#### [TASK]
Select and copy every line in the listing below that contains the word "menu", matching uppercase and lowercase letters.

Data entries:
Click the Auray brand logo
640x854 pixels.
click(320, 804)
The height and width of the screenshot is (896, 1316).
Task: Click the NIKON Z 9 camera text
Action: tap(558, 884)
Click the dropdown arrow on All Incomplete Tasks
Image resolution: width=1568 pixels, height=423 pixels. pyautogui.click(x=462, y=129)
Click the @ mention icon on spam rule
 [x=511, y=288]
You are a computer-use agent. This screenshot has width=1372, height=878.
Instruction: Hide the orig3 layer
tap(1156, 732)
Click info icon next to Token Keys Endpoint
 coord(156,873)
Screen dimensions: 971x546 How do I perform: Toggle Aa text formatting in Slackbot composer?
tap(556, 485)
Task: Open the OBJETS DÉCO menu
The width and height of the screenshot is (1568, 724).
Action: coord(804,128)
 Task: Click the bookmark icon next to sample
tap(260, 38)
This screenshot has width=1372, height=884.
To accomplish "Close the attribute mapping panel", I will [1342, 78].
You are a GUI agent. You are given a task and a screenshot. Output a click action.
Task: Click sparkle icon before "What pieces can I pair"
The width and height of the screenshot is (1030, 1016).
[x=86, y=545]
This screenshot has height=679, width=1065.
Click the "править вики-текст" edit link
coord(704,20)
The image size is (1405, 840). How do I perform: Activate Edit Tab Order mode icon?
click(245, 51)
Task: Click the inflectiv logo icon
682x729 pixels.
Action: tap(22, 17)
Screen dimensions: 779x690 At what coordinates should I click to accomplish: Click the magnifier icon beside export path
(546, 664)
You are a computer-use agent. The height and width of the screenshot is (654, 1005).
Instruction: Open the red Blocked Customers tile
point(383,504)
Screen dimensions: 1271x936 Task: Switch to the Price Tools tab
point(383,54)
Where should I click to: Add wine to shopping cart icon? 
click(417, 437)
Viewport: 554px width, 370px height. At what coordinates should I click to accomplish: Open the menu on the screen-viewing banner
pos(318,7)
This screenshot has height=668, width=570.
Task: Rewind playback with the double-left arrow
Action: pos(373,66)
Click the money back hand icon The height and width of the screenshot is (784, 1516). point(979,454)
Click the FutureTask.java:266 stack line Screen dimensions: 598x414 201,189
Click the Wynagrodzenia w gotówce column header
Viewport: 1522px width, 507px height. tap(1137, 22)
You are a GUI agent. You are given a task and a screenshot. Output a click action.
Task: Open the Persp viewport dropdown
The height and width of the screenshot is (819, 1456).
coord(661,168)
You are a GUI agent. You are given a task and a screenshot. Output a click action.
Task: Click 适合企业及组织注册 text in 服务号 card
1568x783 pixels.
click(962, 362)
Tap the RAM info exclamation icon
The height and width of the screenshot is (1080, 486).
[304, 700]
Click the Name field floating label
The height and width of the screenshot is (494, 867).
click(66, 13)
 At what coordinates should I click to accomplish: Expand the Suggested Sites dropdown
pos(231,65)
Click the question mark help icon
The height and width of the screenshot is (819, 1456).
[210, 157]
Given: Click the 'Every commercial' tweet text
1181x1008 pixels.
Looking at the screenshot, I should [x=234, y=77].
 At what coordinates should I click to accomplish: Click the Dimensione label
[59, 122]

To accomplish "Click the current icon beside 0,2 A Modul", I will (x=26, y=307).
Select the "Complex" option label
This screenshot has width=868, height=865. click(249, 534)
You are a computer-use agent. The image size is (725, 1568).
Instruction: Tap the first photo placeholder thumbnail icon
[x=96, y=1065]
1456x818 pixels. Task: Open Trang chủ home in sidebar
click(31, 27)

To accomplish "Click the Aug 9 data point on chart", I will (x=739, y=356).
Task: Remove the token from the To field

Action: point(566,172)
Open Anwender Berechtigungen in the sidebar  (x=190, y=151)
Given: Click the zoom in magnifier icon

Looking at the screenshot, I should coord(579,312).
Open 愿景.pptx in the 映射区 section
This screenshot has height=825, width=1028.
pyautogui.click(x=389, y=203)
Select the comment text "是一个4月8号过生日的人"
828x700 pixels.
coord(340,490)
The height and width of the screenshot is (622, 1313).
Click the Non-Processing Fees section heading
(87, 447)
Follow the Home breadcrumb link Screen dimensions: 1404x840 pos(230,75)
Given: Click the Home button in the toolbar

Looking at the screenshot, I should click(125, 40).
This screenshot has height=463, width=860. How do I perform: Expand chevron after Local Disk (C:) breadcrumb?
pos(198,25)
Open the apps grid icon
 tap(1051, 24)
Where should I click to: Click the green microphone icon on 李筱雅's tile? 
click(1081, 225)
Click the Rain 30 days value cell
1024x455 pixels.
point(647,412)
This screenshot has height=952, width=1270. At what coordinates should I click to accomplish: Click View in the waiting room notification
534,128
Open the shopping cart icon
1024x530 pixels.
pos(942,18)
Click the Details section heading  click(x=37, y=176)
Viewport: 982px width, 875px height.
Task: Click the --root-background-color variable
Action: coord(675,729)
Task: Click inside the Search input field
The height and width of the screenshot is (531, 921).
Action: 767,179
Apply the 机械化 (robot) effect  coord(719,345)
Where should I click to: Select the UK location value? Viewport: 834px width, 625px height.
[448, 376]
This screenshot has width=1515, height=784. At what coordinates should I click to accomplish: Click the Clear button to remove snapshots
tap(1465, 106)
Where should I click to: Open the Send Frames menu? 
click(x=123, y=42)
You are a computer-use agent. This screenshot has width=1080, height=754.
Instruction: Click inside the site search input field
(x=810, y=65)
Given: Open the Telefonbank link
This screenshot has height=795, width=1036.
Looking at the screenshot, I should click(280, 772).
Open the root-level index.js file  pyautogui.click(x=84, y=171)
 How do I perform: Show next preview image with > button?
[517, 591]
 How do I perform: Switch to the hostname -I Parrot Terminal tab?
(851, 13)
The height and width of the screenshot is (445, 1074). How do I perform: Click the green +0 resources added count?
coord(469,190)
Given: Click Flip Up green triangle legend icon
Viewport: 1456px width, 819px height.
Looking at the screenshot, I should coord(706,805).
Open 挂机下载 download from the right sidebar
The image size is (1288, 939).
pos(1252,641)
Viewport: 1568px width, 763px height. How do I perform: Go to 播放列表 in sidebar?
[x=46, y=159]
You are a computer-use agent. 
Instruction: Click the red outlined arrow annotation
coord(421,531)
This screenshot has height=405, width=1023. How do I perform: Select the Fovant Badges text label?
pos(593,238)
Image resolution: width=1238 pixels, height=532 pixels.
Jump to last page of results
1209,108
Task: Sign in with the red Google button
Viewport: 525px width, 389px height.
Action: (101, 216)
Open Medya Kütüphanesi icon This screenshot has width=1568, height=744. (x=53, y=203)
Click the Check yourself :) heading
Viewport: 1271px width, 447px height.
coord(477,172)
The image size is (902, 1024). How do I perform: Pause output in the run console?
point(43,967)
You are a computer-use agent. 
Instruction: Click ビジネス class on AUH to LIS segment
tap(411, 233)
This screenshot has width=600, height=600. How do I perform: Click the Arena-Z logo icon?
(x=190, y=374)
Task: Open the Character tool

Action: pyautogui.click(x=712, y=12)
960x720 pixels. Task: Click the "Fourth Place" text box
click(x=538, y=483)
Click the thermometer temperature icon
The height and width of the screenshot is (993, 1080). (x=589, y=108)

#### [RESULT]
Task: Open the OBJETS DÉCO menu
Viewport: 554px width, 370px height. At what coordinates should I click to accomplish: Open the menu on the screen-viewing banner
Where should I click to: Open the Send Frames menu? 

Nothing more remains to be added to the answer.